On 23 January 2014, the Group acquired the Hollard Building for a purchase consideration of US$14.1 million. The three storey building, comprising 4 945 m2 GLA of commercial offices and a small café, is located in the rapidly emerging new downtown CBD of Maputo, Mozambique. The WALE is 3.6 years and the property yield in year one is 10.43%. The Hollard Building is 100% occupied and is anchored by KPMG and other A-grade tenants including Hollard Insurance, British Petroleum, British Council and Barclay’s Bank. Other tenants in the area include the headquarters of Millennium Bank, USAID, Vale as well as various international oil and gas producing companies.
In addition, Delta International is in the process of finalising the previously announced acquisition of the iconic Vodacom Building, located in a prime position in one of the fastest growing hubs in Maputo, Mozambique. It is in close proximity of the Hollard building. Transfer is expected by the end of March 2015. This multi-storey building was completed in December 2010 and is single tenanted by the Vodacom Group Limited under a 10+10 year fully maintaining lease which commenced on 1 January 2011.
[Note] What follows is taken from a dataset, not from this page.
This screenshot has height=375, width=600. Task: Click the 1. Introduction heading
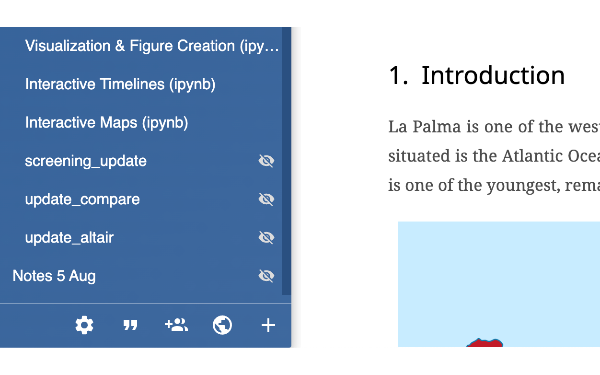pyautogui.click(x=477, y=75)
“In contrast to Morocco, the contractual rentals in Mozambique are denominated in US Dollars,” Schnetler explains. “With the discovery of oil and gas in Mozambique and a resultant influx of foreign direct investment we also anticipate local companies to continue expanding at a rapid pace.
“This of course bodes well for the property market, especially in the office sector in high-growth nodes such as Maputo. Delta International has identified a solid acquisition pipeline in Mozambique for property consisting mainly of offices, and a small prominent retail property,” he said.
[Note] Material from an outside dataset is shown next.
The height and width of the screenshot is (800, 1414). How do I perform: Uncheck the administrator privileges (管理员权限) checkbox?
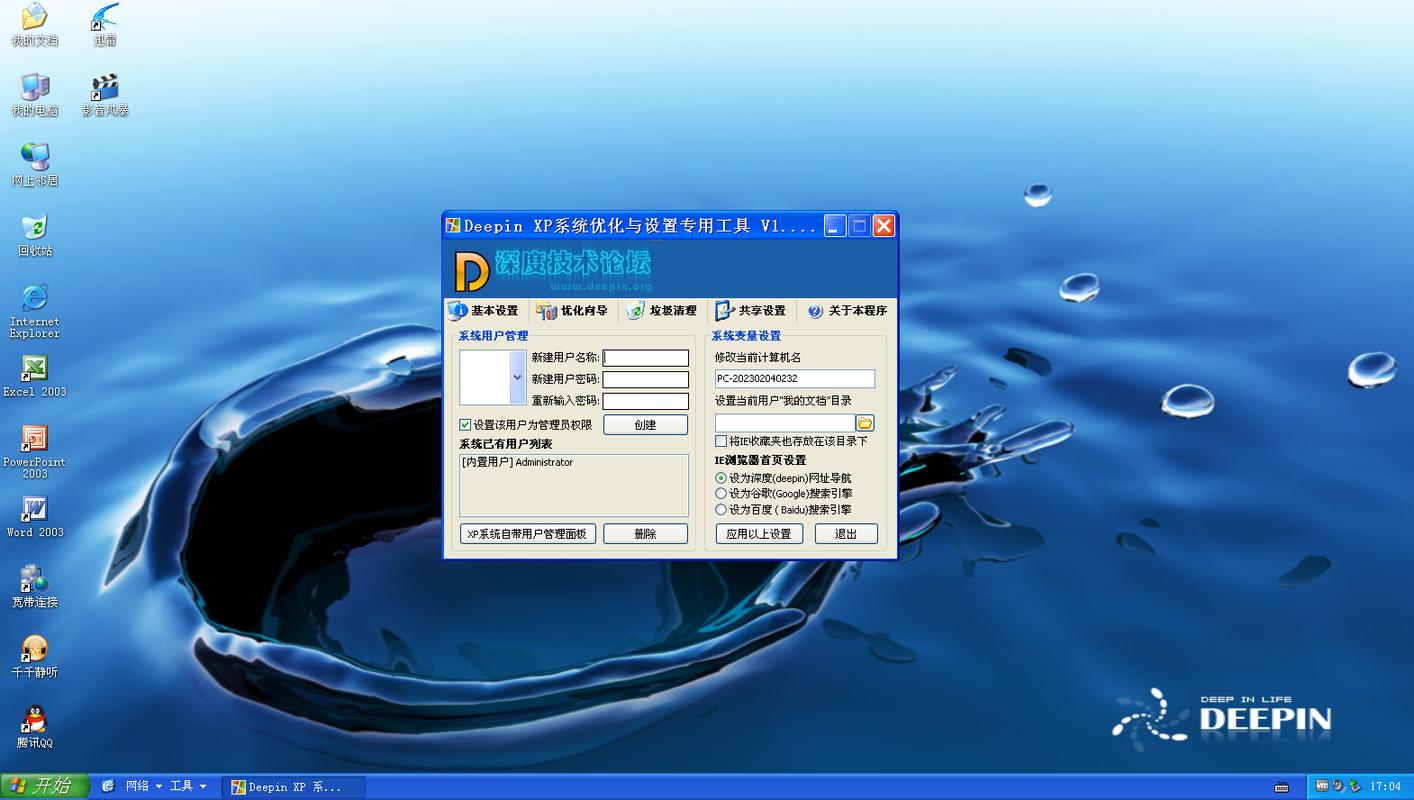(x=465, y=425)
The development of phase two of the Anadarko Building is expected to commence in 2015. “In addition to the net rental income to be generated on the pre- leased building, Delta International will share in the development fee without taking any developmental risk, reflecting our existing interest in the land,” Schnetler explained. The development will be pre-committed with a long-term lease to Anadarko.
During the reporting period, the Fund implemented measures to optimise the tenant mix at Anfa Place Shopping Centre, which reflected a 91% occupancy rate (88% at transfer date). Anfa Place hosts high quality international brands such as Carrefour, H&M, M&S and Virgin Megastore. “The reaction of tenants and shoppers, as well as feedback in a meeting with the Governor of Casablanca, was very positive and we expect these measures to contribute to the mall’s yield going forward,” said Schnetler.
The centre is an early phase mall, having been operational for 24 months and forms part of a mixed use complex, including offices, residential apartments, a Four Seasons Hotel (opening in mid- 2015) and a Pestana hotel.
The Fund’s objective is to bed down the existing assets, and to further increase the asset base with quality assets in Mozambique and Morocco. Delta International in general does not assume development or leasing risk and will not acquire incomplete developments with unsecure income streams or vacant buildings with no immediate lease or income generating ability.
Investment decisions are made based on tenant quality, tenure and sustainability thereof as well as meeting yield objectives.
Delta International’s first phase growth strategy is to establish critical mass in Mozambique and Morocco. Thereafter the Fund plans to prudently expand over time into other opportune markets.